*Рабочее задание 1:* Дословно воспроизведите часть фрагмента о Маяковском и «Лефе» начиная со слов «Стремление и работа» и заканчивая словами «бороться с ним.» включительно.
*Рабочее задание 2:* Каким тиражом, согласно фрагменту о Маяковском и «Лефе», должен был выходить журнал «Новый Леф» по договору с Госиздатом?
*Рабочее задание 3:* Продолжите фрагмент о Маяковском и «Лефе», начав сразу после его последнего предложения.

*Выбранный фрагмент:*
Если слово «футуризм» и ранее имело сомнительную рекламную ценность в советских дискуссиях о культуре, то теперь оно стало явно контрэффективным. Во время выступления в Нью-Йорке в октябре 1925 года, когда уже было ясно, что Госиздат хочет расторгнуть договор на издание Полного собрания сочинений, Маяковский заявил:
Футуризм имел свое место и увековечил себя в истории литературы, но в Советской России он уже сыграл свою роль.
Стремление и работа Советского Союза находят себе отражение не в футуризме, а в Лефе, воспевающем не голую и хаотическую технику, а разумную организованность. Футуризм и советское строительство <…> не могут идти рядом… Отныне я против футуризма; отныне я буду бороться с ним.
Это были словесные уловки; главное — ориентация на литературное новаторство — не изменилось. Зимой 1926 года Осип и три поэта (Асеев, Пастернак и близкий футуристам конструктивист Илья Сельвинский) пришли на прием к Троцкому, чтобы пожаловаться на трудности, с которыми сталкиваются авторы-новаторы. Несмотря на то что он принадлежал к партийной оппозиции, Троцкий занимал еще достаточно прочное положение в сфере культуры, поэтому визит к нему был объясним, тем более что Осип незадолго до того примкнул к оппозиции, заявив, что он больше «не выдержал». Маяковский несколько раз встречался с Троцким ранее, но в этой встрече участия не принимал — по-видимому, он был в отъезде. Возможно, усилиями Троцкого (тот без промедления созвал совещание ведущих деятелей культуры) в сентябре 1926 года лефовцы смогли заключить договор с Госиздатом на издание нового ежемесячного журнала «Новый Леф» тиражом 1500 экземпляров. Его объем составлял всего три печатных листа, или сорок восемь страниц, то есть существенно меньше, чем у «старого» «Лефа», который хоть и выходил нерегулярно, но в объеме достигал иногда нескольких сот страниц.
В передовице первого номера, вышедшего в январе 1927 года, инициатива объяснялась тем, что положение культуры за последние годы «дошло до полного болота» и что «Леф» — «камень, бросаемый в болото быта и искусства, болото, грозящее достигнуть самой довоенной нормы». Под конец статья призывала деятелей культуры встать на защиту революционной эстетики: «Наша постоянная борьба за качество, индустриализм, конструктивизм (т. е. целесообразность и экономия в искусстве) является в настоящее время параллельной основным политическим и хозяйственным лозунгам страны и должна привлечь к нам всех деятелей новой культуры».

*Предоставленные записи:*

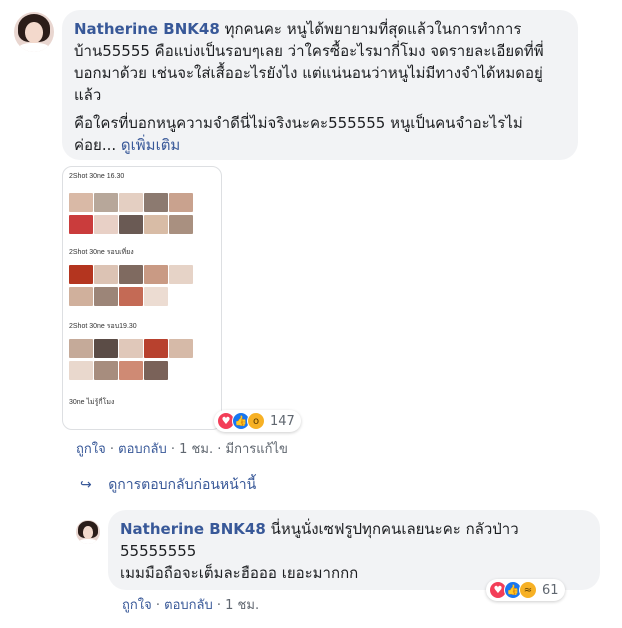 The image size is (622, 628). Describe the element at coordinates (86, 485) in the screenshot. I see `reply-arrow-icon: ↪` at that location.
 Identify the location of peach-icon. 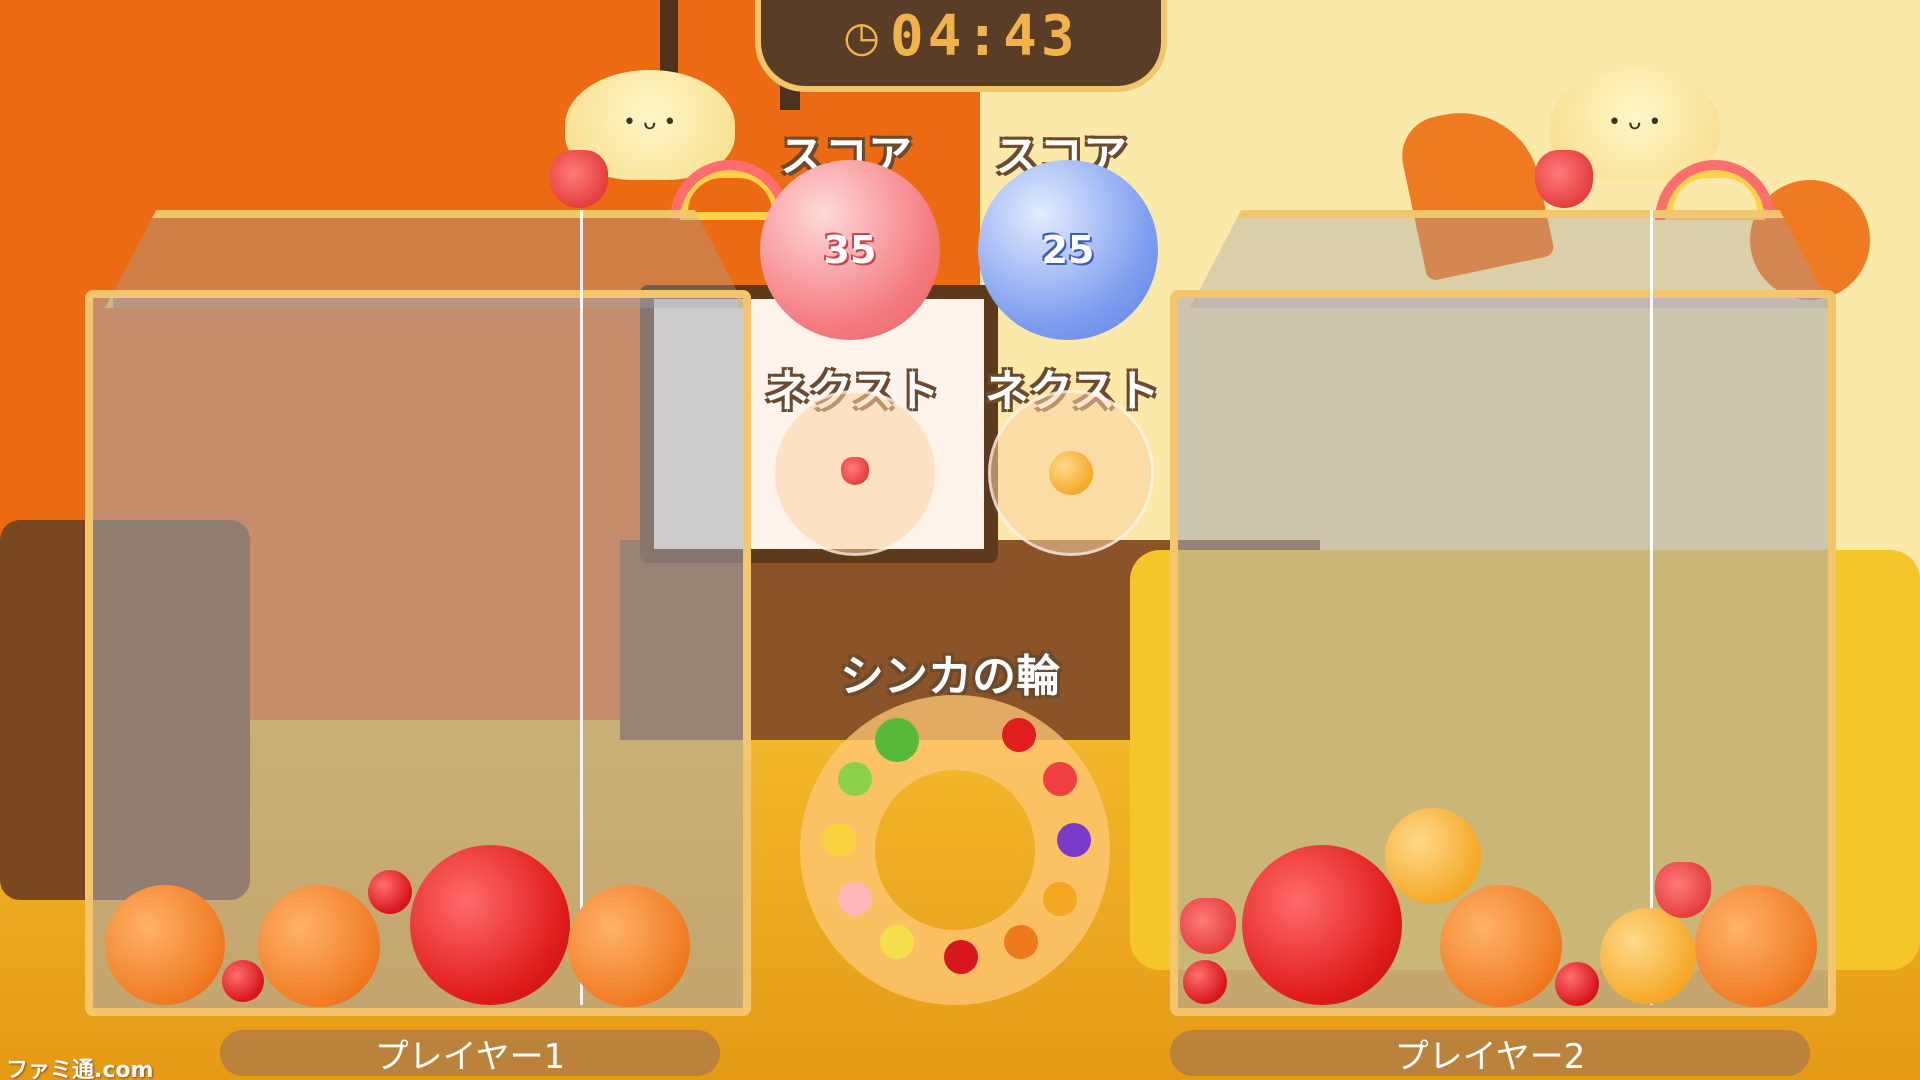
(855, 899).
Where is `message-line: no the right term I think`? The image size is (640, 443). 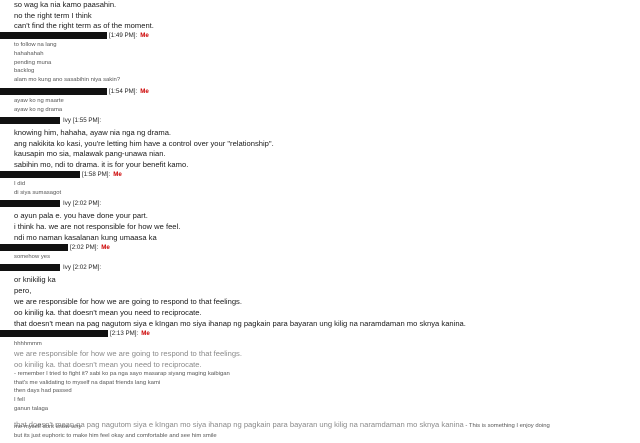
message-line: no the right term I think is located at coordinates (53, 16).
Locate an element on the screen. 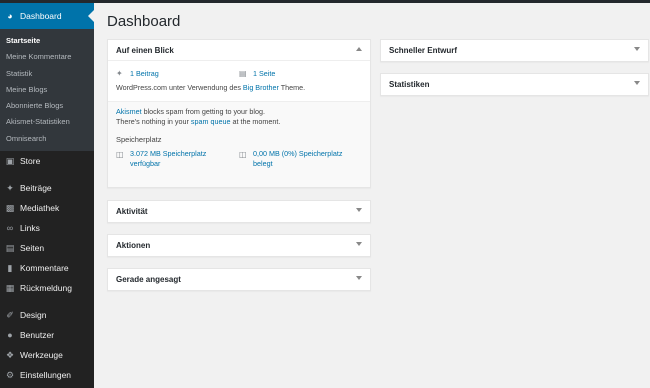  widget-activity: Aktivität is located at coordinates (239, 212).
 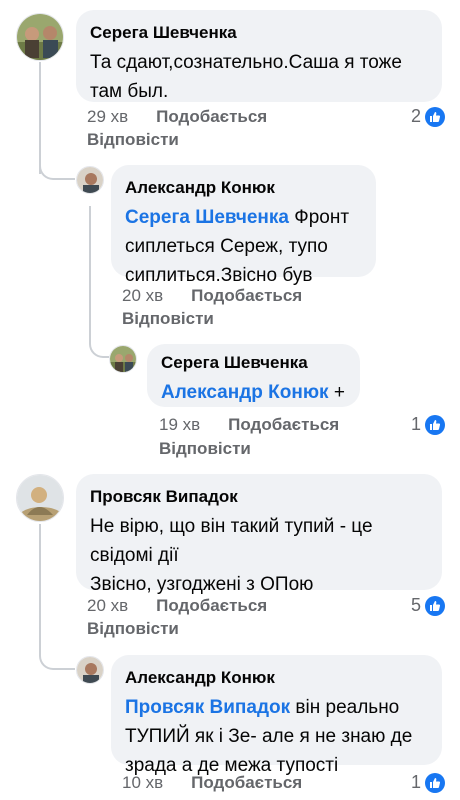 What do you see at coordinates (207, 218) in the screenshot?
I see `mention-link: Серега Шевченка` at bounding box center [207, 218].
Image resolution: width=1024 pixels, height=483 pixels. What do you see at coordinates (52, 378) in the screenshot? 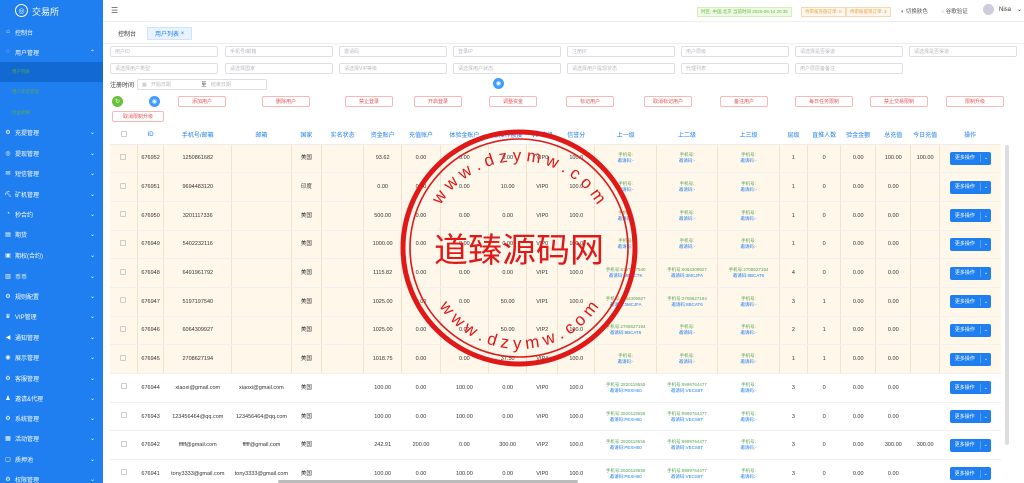
I see `sidebar-item-17: ⚙ 客服管理 ⌄` at bounding box center [52, 378].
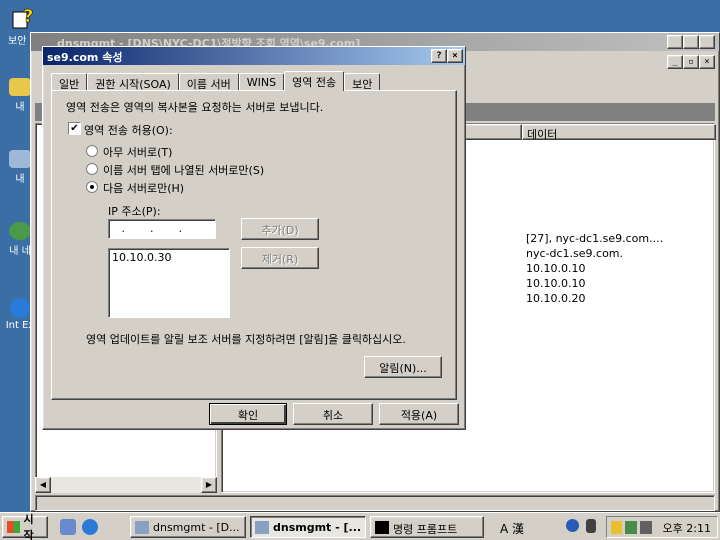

*Результат 1:*
Стремление и работа Советского Союза находят себе отражение не в футуризме, а в Лефе, воспевающем не голую и хаотическую технику, а разумную организованность. Футуризм и советское строительство <…> не могут идти рядом… Отныне я против футуризма; отныне я буду бороться с ним.

*Результат 2:* Тиражом 1500 экземпляров.

*Результат 3:*
Сразу за передовицей следовало стихотворение Маяковского, в котором он критиковал Горького за то, что тот живет за границей, вместо того чтобы «строить завтрашний мир». Публикация «Письма писателя Владимира Владимировича МАЯКОВСКОГО писателю Алексею Максимовичу ГОРЬКОМУ» на столь заметном месте была явным вызовом, поскольку стихотворение ранее отказались напечатать «Известия», что в свою очередь привело к тому, что Маяковский перестал сотрудничать с правительственной газетой.
Покинув страну в 1921 году, Горький, главный символ демократического социализма, оставил после себя огромную пустоту. «Я не знаю, что бы для меня осталось от революции и где бы была ее правда, если бы в русской истории не было бы Вас», — писал ему Пастернак. «Вся Советская Россия всегда думает о Вас», — сообщил Горькому Есенин незадолго до своей гибели, а Михаил Пришвин шутливо утверждал, что значение Горького столь велико, что ему попросту нельзя возвращаться домой, потому что тогда его «разорвут на части».
Если Есенин или Пришвин и могли бы уговорить Горького вернуться на родину, то шансы Маяковского были минимальны. После ссоры из-за вымышленного сифилиса отношения между Маяковским и Горьким остались из рук вон плохими. Маяковский оказался одним из тех немногих писателей, кому усердный корреспондент Горький не написал ни одного письма. И, несмотря на то что Горький тщательно следил за литературными событиями в Советском Союзе, он ни разу не обмолвился о творчестве Маяковского (что, с учетом положения Маяковского, можно считать подвигом).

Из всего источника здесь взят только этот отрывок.